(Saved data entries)
☆ ☆ ☆ ☆

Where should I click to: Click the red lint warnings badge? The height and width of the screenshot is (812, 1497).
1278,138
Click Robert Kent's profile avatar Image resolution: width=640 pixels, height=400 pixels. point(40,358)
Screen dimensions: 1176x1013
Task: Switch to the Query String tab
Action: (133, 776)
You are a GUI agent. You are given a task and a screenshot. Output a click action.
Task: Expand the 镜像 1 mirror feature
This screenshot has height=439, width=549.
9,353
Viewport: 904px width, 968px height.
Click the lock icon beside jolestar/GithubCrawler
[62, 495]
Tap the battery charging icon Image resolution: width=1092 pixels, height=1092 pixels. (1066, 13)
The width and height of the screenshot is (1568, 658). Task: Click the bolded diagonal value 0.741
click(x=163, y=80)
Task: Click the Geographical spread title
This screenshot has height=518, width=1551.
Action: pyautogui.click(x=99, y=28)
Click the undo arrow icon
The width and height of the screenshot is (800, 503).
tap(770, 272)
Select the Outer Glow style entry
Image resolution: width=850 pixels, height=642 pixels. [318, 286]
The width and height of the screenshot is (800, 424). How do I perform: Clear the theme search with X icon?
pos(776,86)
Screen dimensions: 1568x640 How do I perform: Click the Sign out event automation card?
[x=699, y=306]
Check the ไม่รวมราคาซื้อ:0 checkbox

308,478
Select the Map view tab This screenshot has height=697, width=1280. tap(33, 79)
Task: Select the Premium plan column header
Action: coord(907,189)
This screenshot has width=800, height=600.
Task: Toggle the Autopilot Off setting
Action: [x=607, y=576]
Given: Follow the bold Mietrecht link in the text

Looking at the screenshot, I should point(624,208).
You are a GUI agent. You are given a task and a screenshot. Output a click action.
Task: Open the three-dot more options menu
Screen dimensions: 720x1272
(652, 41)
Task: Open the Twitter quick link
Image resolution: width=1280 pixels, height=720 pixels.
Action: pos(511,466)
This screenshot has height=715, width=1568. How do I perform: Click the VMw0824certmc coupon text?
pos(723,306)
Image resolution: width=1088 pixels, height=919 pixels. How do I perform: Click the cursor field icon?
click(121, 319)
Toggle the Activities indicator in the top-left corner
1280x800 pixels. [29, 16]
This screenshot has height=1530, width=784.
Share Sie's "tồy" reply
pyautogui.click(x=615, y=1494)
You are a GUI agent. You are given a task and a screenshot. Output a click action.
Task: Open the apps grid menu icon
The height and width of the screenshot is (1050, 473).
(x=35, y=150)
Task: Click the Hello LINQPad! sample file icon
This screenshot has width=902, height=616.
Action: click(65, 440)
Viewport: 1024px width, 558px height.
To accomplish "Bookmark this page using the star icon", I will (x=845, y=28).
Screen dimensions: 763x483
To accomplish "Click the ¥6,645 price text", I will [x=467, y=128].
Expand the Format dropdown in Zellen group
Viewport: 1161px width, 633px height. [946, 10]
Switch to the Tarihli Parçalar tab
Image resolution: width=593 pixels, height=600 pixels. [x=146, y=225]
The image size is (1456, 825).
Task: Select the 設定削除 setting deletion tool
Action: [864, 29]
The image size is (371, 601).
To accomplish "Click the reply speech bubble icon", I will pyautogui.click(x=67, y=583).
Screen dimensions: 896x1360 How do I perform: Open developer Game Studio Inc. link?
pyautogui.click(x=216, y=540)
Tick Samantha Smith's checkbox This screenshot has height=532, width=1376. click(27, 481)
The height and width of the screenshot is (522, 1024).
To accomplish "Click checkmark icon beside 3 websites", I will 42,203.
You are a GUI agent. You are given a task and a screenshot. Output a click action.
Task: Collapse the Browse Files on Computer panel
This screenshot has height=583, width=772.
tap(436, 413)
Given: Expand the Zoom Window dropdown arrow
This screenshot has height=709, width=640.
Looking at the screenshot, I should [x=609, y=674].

☆ ☆ ☆ ☆

_Aim of the exercise_
What is the number of lines in the preceding entries that hold the string "arrow"? Give it alone.

_Answer for this exercise_
2